SANSÜR KADIN CİNAYETLERİNE KADAR UZANIR
İstanbul Sözleşmesinin de Saray Rejimi tarafından hukuksuz bir şekilde ortadan kaldırıldığını anımsatan CHP’li Beko, sansürün tehlikesine işaret ederek, “Tüm bireyler arasında eşitliği ve şiddetsiz bir yaşamı savunan bir sözleşemeye Saray Rejiminin tahammülü yok. Oysa ki şiddetin her türünün ve özellikle de kadına yönelik şiddetin gün geçtikçe arttığı ağır bir tabloyla karşı karşıyayız. Bugün bu kararları alan bir iktidar yarın kadınların çocukların öldürüldüğü, şiddete maruz kaldığı zaman ortaya çıkan görüntülere de sansür uygulamaya kalkacak hatta görüntü alınmasını engellemeye çalışacaktır.

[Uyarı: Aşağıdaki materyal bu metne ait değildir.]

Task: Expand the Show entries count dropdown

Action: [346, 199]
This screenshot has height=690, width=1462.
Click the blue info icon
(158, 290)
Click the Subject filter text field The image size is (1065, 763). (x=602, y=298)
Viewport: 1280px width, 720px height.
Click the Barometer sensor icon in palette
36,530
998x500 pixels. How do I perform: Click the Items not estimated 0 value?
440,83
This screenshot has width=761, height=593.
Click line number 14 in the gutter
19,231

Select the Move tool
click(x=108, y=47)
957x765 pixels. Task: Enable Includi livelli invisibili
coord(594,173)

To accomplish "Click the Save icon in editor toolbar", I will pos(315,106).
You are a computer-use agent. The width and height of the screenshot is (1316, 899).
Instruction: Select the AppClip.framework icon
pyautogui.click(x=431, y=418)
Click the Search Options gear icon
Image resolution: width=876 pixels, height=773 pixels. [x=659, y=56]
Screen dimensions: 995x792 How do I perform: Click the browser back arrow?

Ülkeyi yönetemeyen iktidar polis ve jandarmayla yönetmeye kalkıyor ve bu yolun sonudur. Şiddetin her türüne karşı mücadelemizi yükselttiğimiz bu günlerde bu hukuksuzluklara sessiz kalmak mümkün değildir” ifadelerini kullandı.
Beko, Türkiye Cumhuriyeti’nin Mustafa Kemal Atatürk’ün gösterdiği çağdaş medeniyetler çizgisinden ayrılmayan insanların ülkesi olduğunu ve öyle kalacağını da sözlerine ekledi.